Private First Class Ross A. McGinnis distinguished himself by acts of gallantry and intrepidity above and beyond the call of duty while serving as an M2 .50-caliber Machine Gunner, 1st Platoon, C Company, 1st Battalion, 26th Infantry Regiment, in connection with combat operations against an armed enemy in Adhamiyah, Northeast Baghdad, Iraq, on December 4, 2006.

That afternoon his platoon was conducting combat control operations in an effort to reduce and control sectarian violence in the area. While Private McGinnis was manning the M2 .50-caliber Machine Gun, a fragmentation grenade thrown by an insurgent fell through the gunner's hatch into the vehicle. Reacting quickly, he yelled "grenade," allowing all four members of his crew to prepare for the grenade's blast. Then, rather than leaping from the gunner's hatch to safety, Private McGinnis made the courageous decision to protect his crew. In a selfless act of bravery, in which he was mortally wounded, Private McGinnis covered the live grenade, pinning it between his body and the vehicle and absorbing most of the explosion.
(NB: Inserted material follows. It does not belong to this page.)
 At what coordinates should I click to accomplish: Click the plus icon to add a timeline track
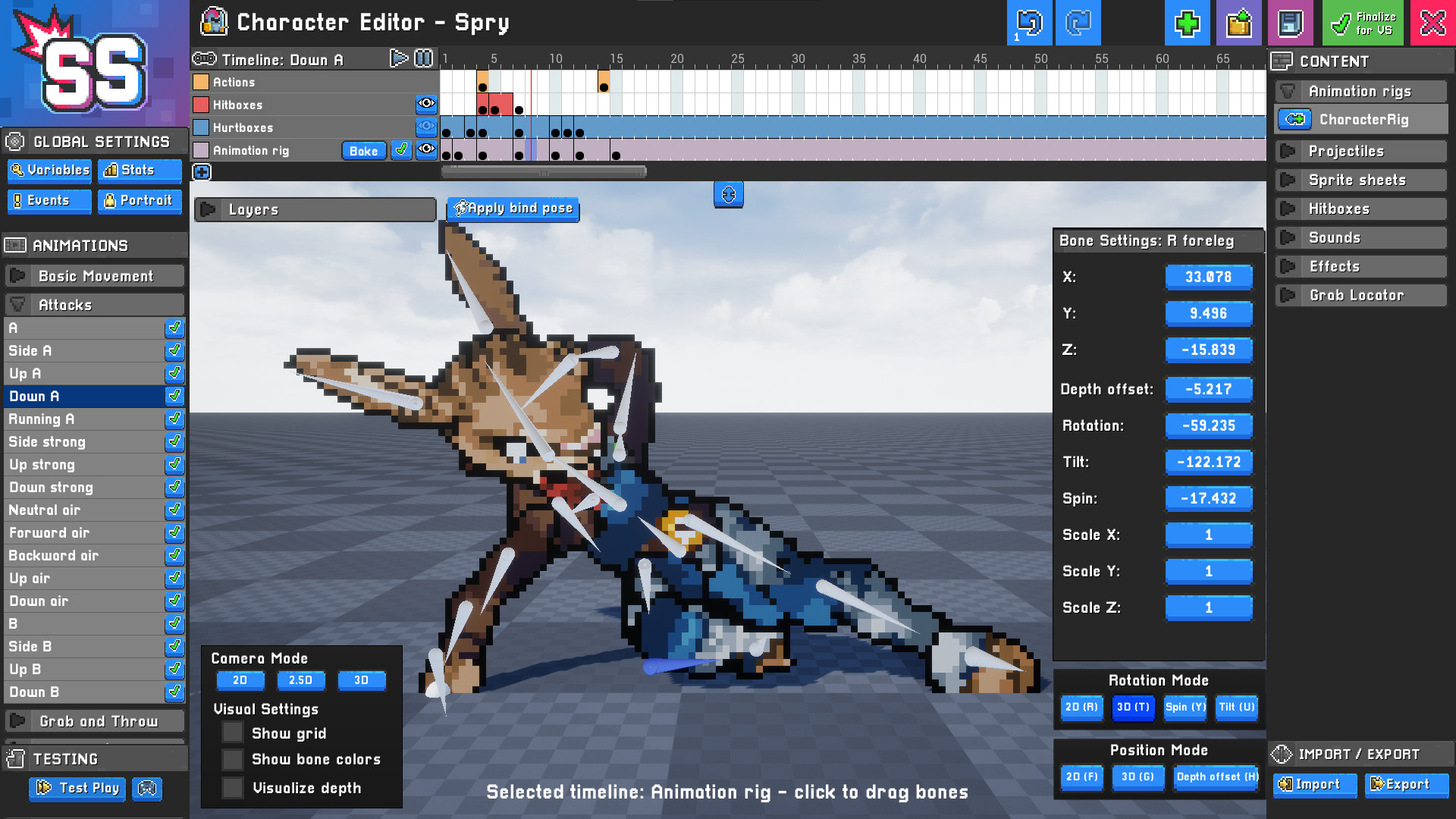pos(201,172)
Private McGinnis' gallant action directly saved four men from certain serious injury or death. Private First Class McGinnis' extraordinary heroism and selflessness at the cost of his own life, above and beyond the call of duty, are in keeping with the highest traditions of the military service and reflect great credit upon himself, his unit, and the United States Army.

===Other honors===
A PBS Special Report chronicled the life of McGinnis as told by his parents, friends and the people of his hometown of Knox, Clarion County, Pennsylvania.